ACTIVITY :: The required output is the exact run of lines below that opens at the line with "Click the OKEx four-circle logo icon" and closes at the line with "You are a computer-use agent. Image".

DATA SHOWN ::
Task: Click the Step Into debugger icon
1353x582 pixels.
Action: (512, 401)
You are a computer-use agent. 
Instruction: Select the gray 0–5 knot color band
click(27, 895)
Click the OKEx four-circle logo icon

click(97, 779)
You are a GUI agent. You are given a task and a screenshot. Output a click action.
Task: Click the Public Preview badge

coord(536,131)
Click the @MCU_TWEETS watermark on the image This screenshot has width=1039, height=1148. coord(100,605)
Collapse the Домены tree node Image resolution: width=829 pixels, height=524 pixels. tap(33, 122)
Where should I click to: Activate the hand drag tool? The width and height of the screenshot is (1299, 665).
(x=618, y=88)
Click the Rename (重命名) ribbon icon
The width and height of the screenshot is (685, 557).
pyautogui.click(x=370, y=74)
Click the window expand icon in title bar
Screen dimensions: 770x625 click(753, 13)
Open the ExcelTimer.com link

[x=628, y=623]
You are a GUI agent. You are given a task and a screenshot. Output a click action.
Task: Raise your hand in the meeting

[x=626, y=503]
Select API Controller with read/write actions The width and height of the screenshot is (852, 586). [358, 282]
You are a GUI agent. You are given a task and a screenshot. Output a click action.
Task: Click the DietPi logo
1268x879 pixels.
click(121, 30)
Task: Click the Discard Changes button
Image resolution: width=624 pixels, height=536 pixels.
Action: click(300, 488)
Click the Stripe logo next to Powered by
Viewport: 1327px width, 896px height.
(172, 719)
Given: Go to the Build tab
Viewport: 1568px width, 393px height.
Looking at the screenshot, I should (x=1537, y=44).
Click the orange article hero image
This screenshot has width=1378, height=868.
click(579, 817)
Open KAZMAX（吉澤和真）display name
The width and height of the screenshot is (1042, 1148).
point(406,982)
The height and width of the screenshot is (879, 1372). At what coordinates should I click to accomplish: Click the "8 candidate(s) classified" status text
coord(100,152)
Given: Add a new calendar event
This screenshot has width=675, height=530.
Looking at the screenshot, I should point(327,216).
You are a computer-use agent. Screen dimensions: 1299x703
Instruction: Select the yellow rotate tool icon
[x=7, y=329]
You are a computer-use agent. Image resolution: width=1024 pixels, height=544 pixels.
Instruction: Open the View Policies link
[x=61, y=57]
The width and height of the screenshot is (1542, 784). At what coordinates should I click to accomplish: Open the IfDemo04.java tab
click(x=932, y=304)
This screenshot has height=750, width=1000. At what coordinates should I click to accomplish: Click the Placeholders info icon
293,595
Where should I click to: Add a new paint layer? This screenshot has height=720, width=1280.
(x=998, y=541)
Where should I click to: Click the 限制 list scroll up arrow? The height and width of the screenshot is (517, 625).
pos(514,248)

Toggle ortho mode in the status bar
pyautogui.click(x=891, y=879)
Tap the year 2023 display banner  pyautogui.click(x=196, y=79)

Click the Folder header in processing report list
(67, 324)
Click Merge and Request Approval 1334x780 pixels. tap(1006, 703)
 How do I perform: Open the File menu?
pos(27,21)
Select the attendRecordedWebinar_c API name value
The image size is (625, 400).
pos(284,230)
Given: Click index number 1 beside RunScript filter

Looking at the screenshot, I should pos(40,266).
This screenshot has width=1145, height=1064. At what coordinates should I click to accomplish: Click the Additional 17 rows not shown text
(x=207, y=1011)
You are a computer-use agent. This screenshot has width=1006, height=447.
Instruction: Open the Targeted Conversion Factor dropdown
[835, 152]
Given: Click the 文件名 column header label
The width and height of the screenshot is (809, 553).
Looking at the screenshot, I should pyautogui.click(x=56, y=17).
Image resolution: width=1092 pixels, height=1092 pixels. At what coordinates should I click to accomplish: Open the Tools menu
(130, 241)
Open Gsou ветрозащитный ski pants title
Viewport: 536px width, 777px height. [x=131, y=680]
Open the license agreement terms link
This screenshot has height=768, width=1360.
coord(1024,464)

RESPONSE BOX ::
Click the OKEx four-circle logo icon

click(97, 779)
You are a GUI agent. You are given a task and a screenshot. Output a click action.
Task: Click the Public Preview badge

coord(536,131)
Click the @MCU_TWEETS watermark on the image This screenshot has width=1039, height=1148. coord(100,605)
Collapse the Домены tree node Image resolution: width=829 pixels, height=524 pixels. tap(33, 122)
Where should I click to: Activate the hand drag tool? The width and height of the screenshot is (1299, 665).
(x=618, y=88)
Click the Rename (重命名) ribbon icon
The width and height of the screenshot is (685, 557).
pyautogui.click(x=370, y=74)
Click the window expand icon in title bar
Screen dimensions: 770x625 click(753, 13)
Open the ExcelTimer.com link

[x=628, y=623]
You are a GUI agent. You are given a task and a screenshot. Output a click action.
Task: Raise your hand in the meeting

[x=626, y=503]
Select API Controller with read/write actions The width and height of the screenshot is (852, 586). [358, 282]
You are a GUI agent. You are given a task and a screenshot. Output a click action.
Task: Click the DietPi logo
1268x879 pixels.
click(121, 30)
Task: Click the Discard Changes button
Image resolution: width=624 pixels, height=536 pixels.
Action: click(300, 488)
Click the Stripe logo next to Powered by
Viewport: 1327px width, 896px height.
(172, 719)
Given: Go to the Build tab
Viewport: 1568px width, 393px height.
Looking at the screenshot, I should (x=1537, y=44).
Click the orange article hero image
This screenshot has width=1378, height=868.
click(579, 817)
Open KAZMAX（吉澤和真）display name
The width and height of the screenshot is (1042, 1148).
point(406,982)
The height and width of the screenshot is (879, 1372). At what coordinates should I click to accomplish: Click the "8 candidate(s) classified" status text
coord(100,152)
Given: Add a new calendar event
This screenshot has width=675, height=530.
Looking at the screenshot, I should point(327,216).
You are a computer-use agent. Screen dimensions: 1299x703
Instruction: Select the yellow rotate tool icon
[x=7, y=329]
You are a computer-use agent. Image resolution: width=1024 pixels, height=544 pixels.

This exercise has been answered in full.